Shor's quantum algorithm solves factoring and discrete logarithms in polynomial time, breaking RSA, DH, ECDH, and ECDSA. Post-quantum cryptography (PQC) develops replacements based on problems believed resistant to quantum attack: lattices (ML-KEM, ML-DSA), hash functions (SPHINCS+/SLH-DSA), codes (Classic McEliece), and multivariate polynomials. NIST standardized ML-KEM and ML-DSA in 2024, based on Module-LWE/Module-SIS. The "harvest now, decrypt later" threat (adversaries store encrypted traffic for future quantum decryption) motivates immediate transition, even before large quantum computers exist. Hybrid approaches pair PQC with classical algorithms during the migration.
Post-quantum cryptography (PQC) is the urgent project of replacing the public-key algorithms (RSA, DH, ECDH, ECDSA) that secure the internet with alternatives that resist quantum computers. The threat is specific and devastating: Shor's algorithm solves integer factoring and discrete logarithms in polynomial time on a quantum computer, completely breaking RSA (factoring), Diffie-Hellman (discrete logs in multiplicative groups), and elliptic curve cryptography (discrete logs in elliptic curve groups). A sufficiently large quantum computer would break every HTTPS connection, every digital signature, and every encrypted email that relies on these algorithms.
The urgency comes from the "harvest now, decrypt later" threat model. State-level adversaries are believed to be recording encrypted internet traffic today, storing it for future decryption once quantum computers mature. Data that must remain confidential for 20+ years (classified information, medical records, long-term business secrets) is already at risk if encrypted with quantum-vulnerable algorithms. The migration timeline compounds the urgency: replacing cryptographic algorithms across global infrastructure — browsers, servers, hardware security modules, embedded systems, satellites — takes years. Starting the transition after quantum computers arrive means years of additional vulnerability.

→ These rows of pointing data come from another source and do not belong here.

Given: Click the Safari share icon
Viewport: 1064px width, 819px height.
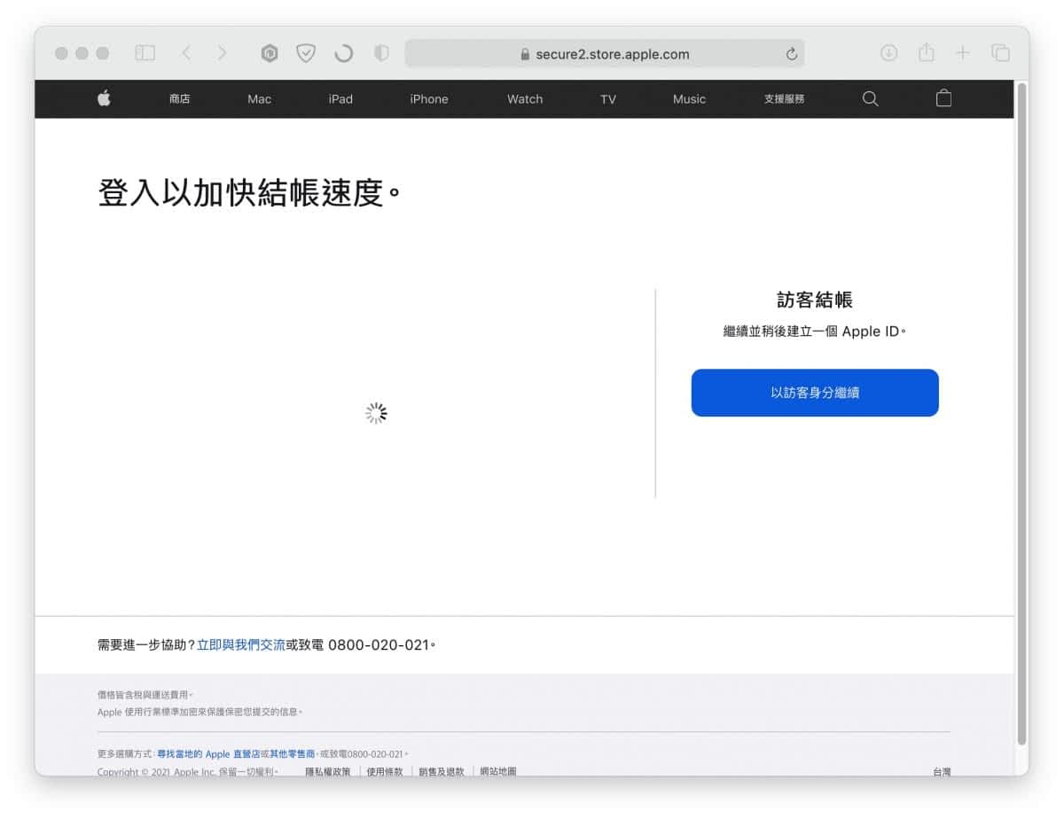Looking at the screenshot, I should 926,53.
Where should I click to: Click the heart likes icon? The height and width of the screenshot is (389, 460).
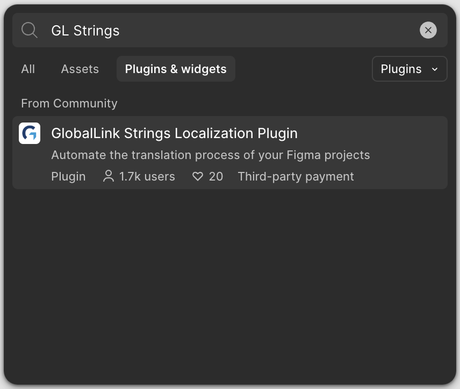[197, 176]
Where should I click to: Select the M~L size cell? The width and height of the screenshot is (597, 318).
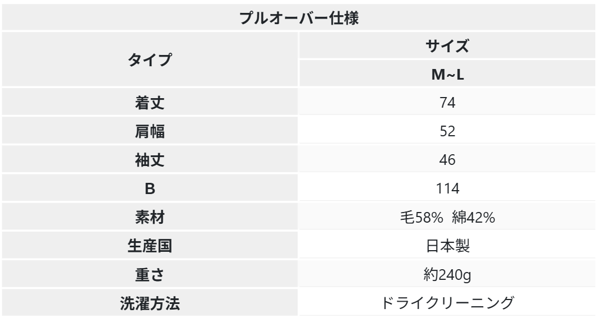point(447,74)

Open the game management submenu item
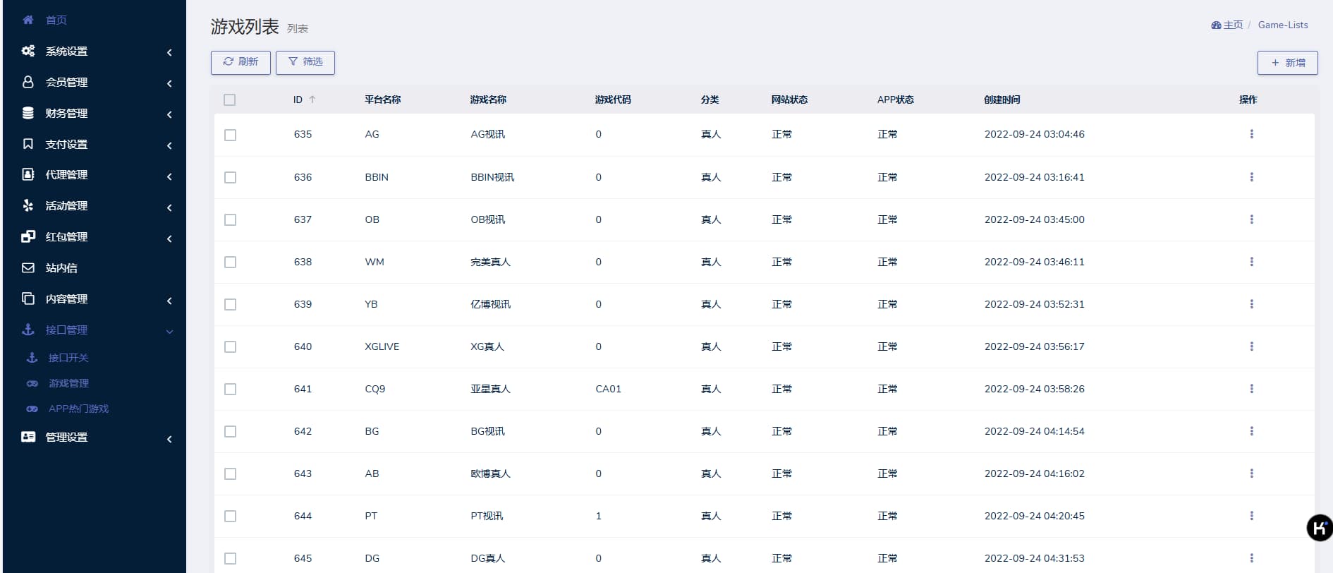click(68, 383)
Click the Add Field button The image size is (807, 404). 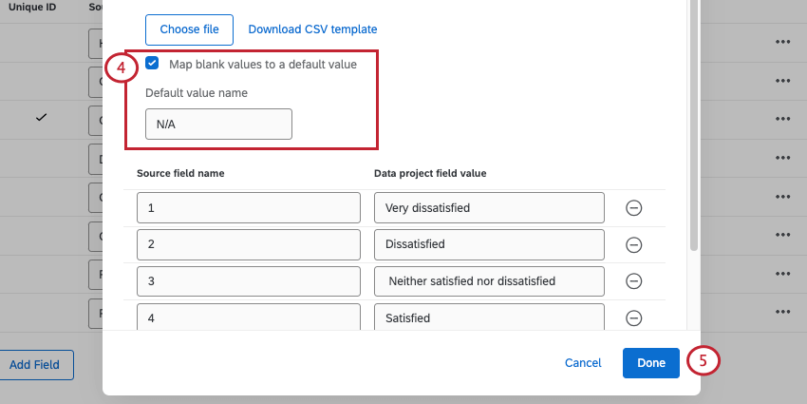click(34, 365)
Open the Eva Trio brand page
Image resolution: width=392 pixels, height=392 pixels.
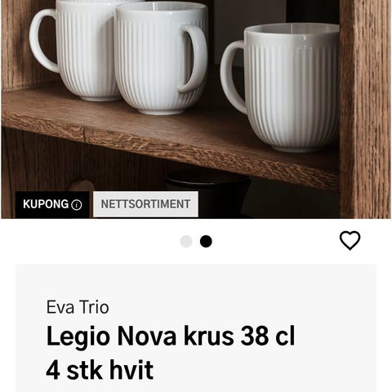[78, 307]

NIST finalized its first PQC standards in 2024 after an 8-year evaluation process. ML-KEM (Module-Lattice Key Encapsulation Mechanism, based on Kyber) replaces ECDH for key exchange, with public keys around 800-1500 bytes and encapsulation times under a millisecond. ML-DSA (Module-Lattice Digital Signature Algorithm, based on Dilithium) replaces ECDSA for signatures, with ~2.4 KB signatures. Both are based on Module-LWE/Module-SIS, lattice problems believed to resist quantum attacks. SLH-DSA (Stateless Hash-based Digital Signature Algorithm, based on SPHINCS+) provides an alternative signature scheme relying only on hash function security — larger signatures (8-50 KB) but based on the most conservative assumptions. The devastating 2022 break of SIDH/SIKE (an isogeny-based finalist that fell to a polynomial-time attack after a decade of study) reinforced the importance of this algorithmic diversity.

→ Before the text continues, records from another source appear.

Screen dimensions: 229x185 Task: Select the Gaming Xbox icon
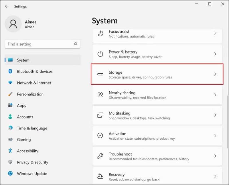(10, 139)
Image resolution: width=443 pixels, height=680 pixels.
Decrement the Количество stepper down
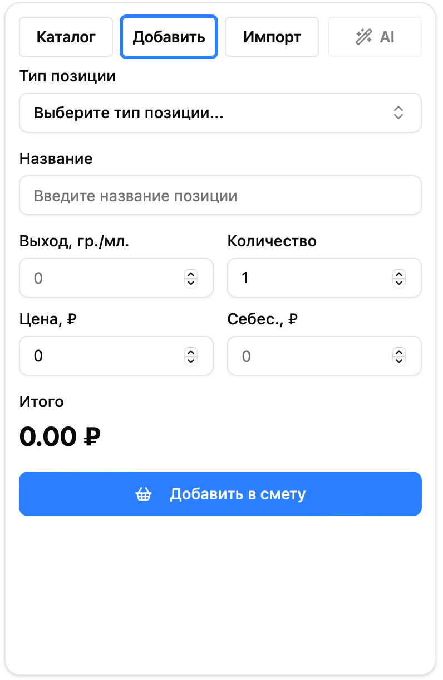tap(399, 282)
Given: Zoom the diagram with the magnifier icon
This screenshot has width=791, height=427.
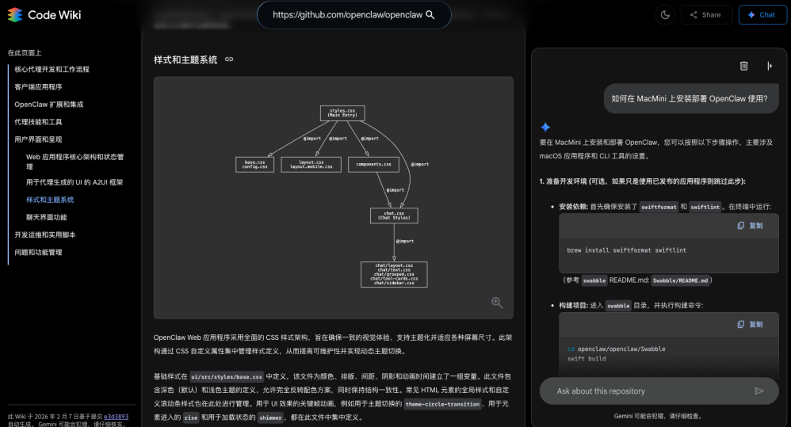Looking at the screenshot, I should pos(497,303).
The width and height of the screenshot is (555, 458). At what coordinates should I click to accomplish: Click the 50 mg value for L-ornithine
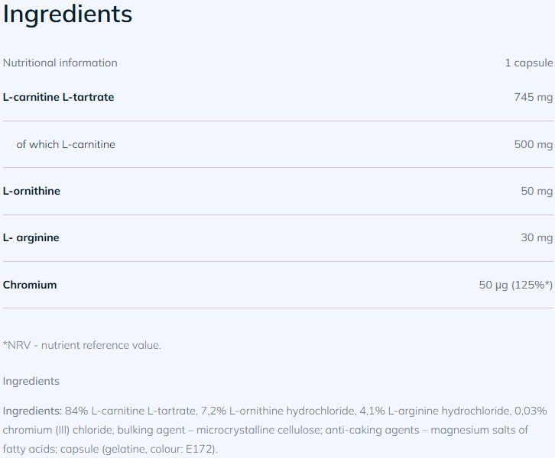coord(537,191)
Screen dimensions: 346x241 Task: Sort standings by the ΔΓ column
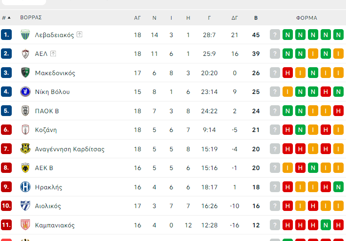click(235, 18)
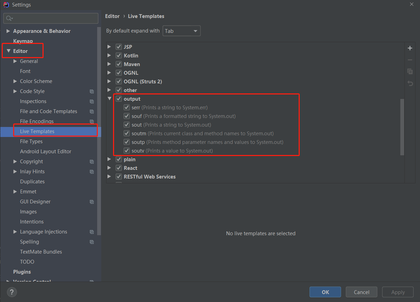Click Editor in the breadcrumb header

[112, 16]
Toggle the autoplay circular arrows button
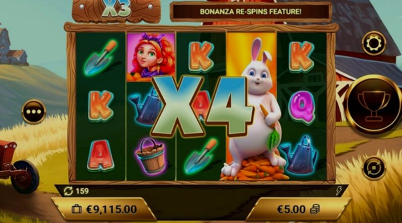The height and width of the screenshot is (223, 402). coord(374,168)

The transition strategy involves hybrid approaches: pairing classical algorithms with PQC counterparts so that security holds if either algorithm survives. Chrome and Firefox already support hybrid TLS key exchange (X25519 + ML-KEM). The combined key is derived from both algorithms' outputs, ensuring that a break in ML-KEM (if lattice assumptions fail) leaves ECDH protection intact, while a quantum attack on ECDH leaves ML-KEM protection intact. This belt-and-suspenders approach will likely persist for years as the cryptographic community builds confidence in the new standards. The PQC transition is the largest coordinated change in deployed cryptographic infrastructure since the adoption of public-key cryptography itself, touching every system that establishes secure connections or verifies digital signatures.